Tuesday, 8 April 2014

Ice Ice Baby!

(Friday 4th April 2014 - post by Kim)

Greetings from the frozen edges of the Weddell Sea! Today we’ve all been experiencing the chills and thrills of finding ourselves back amongst some truly spectacular Antarctic scenery, as the ship steamed into extensive sea ice for the first time this cruise. Our mission: to recover a set of moored scientific instruments that have been anchored close to the sea bed for the past three years. During that time they’ve been recording information about the temperature, pressure, and salinity of the water, as well as measuring the direction and velocity of currents, to add to a ten year time series. The battery life of the moorings is only four years, so it’s our job to scoop them up and discover what exciting new information they have to tell us about the movement of water in the Weddell Sea.

The iced over forecastle of the JCR. With temperatures starting at -14degC and dropping to -22degC by nightfall, stepping outside today has required more than just a thick jumper. Many thanks to Ollie for braving the cold to get the wonderful photos for this blog post.
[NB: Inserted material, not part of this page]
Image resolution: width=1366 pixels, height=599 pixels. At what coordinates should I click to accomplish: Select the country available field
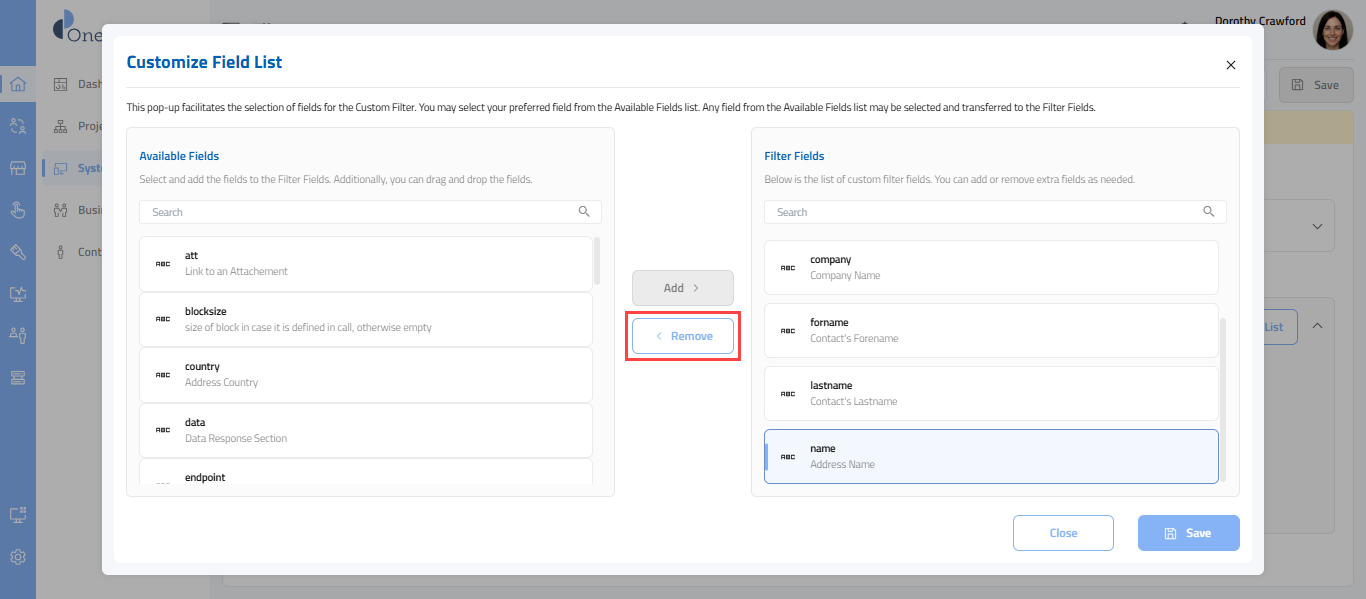pos(366,375)
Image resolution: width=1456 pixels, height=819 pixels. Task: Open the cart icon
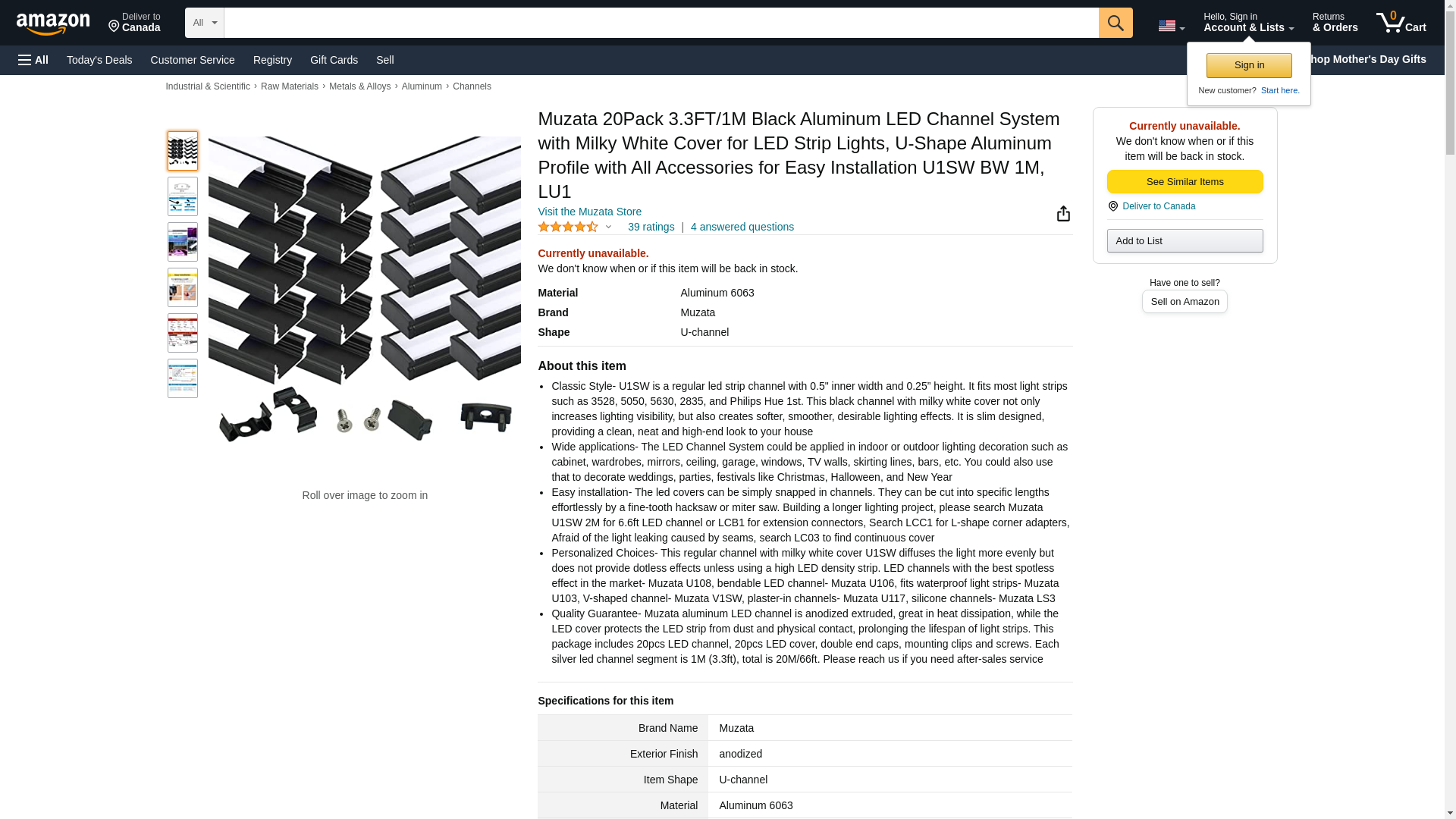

We started the day at a comparatively balmy -14 ºC, with the sea surface temperatures hovering just above freezing (which for sea water at the surface is -1.8 ºC). This large temperature gradient between the air and the sea causes the air close to the sea surface to warm and pick up moisture. As this air rises and cools, the moisture re-precipitates a metre of so above the water, an effect known as ‘sea smoke’, which creates an amazing, slightly eerie view in the morning light. As the day progressed we had a perfect opportunity to pass through the various stages of sea ice formation and growth, as the air temperature steadily plummeted and we made our way southwards.

In these conditions, the sea surface steadily loses heat to the colder air above, and eventually patches of it reach -1.8 ºC and begin to freeze. These small initial patches of sea ice act as buffers; they damp down the waves and reduce mixing at the sea surface, enabling larger areas of surface water to cool down to freezing point. As the very surface layer of water freezes it forms ‘grease ice’ which, as the name suggests, looks like a floating layer of oil or grease. This layer then compacts together into ‘frazzle ice’, and as the temperatures continue to drop, this compacts again into circular patches of thicker ice, appropriately known as ‘pancake ice’.

Grease ice forming amidst the sea smoke (above) and pancake ice (below).

By lunchtime we were steaming through a stunning landscape of pancake ice, punctuated here and there by larger, blocky icebergs. These blocks are the accumulation of several years of sea ice that have grown each season with the addition of fresh snowfall. Keen-eyed Andrew spotted some blocks that were at least twelve years old; a bit like tree rings, you can tell the age by counting the layers of snow accumulation, with every layer representing a winter of growth.

View of sea ice from the ship – sea smoke rising from patches of open water in the background, surrounded by pancake ice, and a large floe of multi-year ice.

Sea ice also is also a great environment for Antarctic wildlife. The ship has had a constant escort of Snow and Antarctic Petrels, and every now and then groups of Adélie penguins could be seen diving from larger floes of pancake ice. But what we were really looking for as we scanned the horizon with our binoculars was the tell-tale orange and yellow buoys that would mark the location of the moorings. Phil, our intrepid onboard moorings-master, had sent out a signal to the first set of instruments earlier in the day, instructing them to cut the wire that anchored them to the seafloor, and causing them to float up to the surface. After a tense half an hour or so the buoys were spotted sandwiched amongst the ice floes, and some excellent manoeuvring from Jerry and Phillipa up on the Bridge soon had us alongside. A little sophisticated grappling-hook action later (courtesy of our wonderful Bosun Dave - no mean feat in temperatures of -19 ºC with 20 knot winds whistling across the deck!) And the first mooring was safely onboard.

The yellow buoys marking the position of the moorings once they’d floated to the surface. The instruments and the buoys are attached together by sturdy cables, which Dave (the tiny figure top left) managed to snare with a grappling hook, and drag round to the back deck where it could be hauled aboard.

But our mission isn’t over yet – a second mooring still awaits collection further to the southeast, in an area of the sea much more thoroughly iced over. The floes of pancake ice that we’ve been encountering all day are steadily growing, sticking together and compacting until they form continuous sheets of pack ice. Even the ice strengthened hull of the JCR can only get us so far in conditions like these, so everyone’s keeping their fingers crossed that the ice around the second mooring won’t be too thick, so that we’ll be able to get in to retrieve it.

In the meantime, even the most Antarctic-seasoned scientists and crew are enjoying the beautiful views afforded by traversing these icy waters, from a spectacular sunset over the ice, to a breathtaking starry night sky. Definitely worth bundling up in an insulated boiler suit (the height of polar fashion) and daring the -22.6ºC for.

1 comment:

  1. Fantastic blog-- my family follows each of your posts. Great science. Thank you for the insights. Wish we were there too!!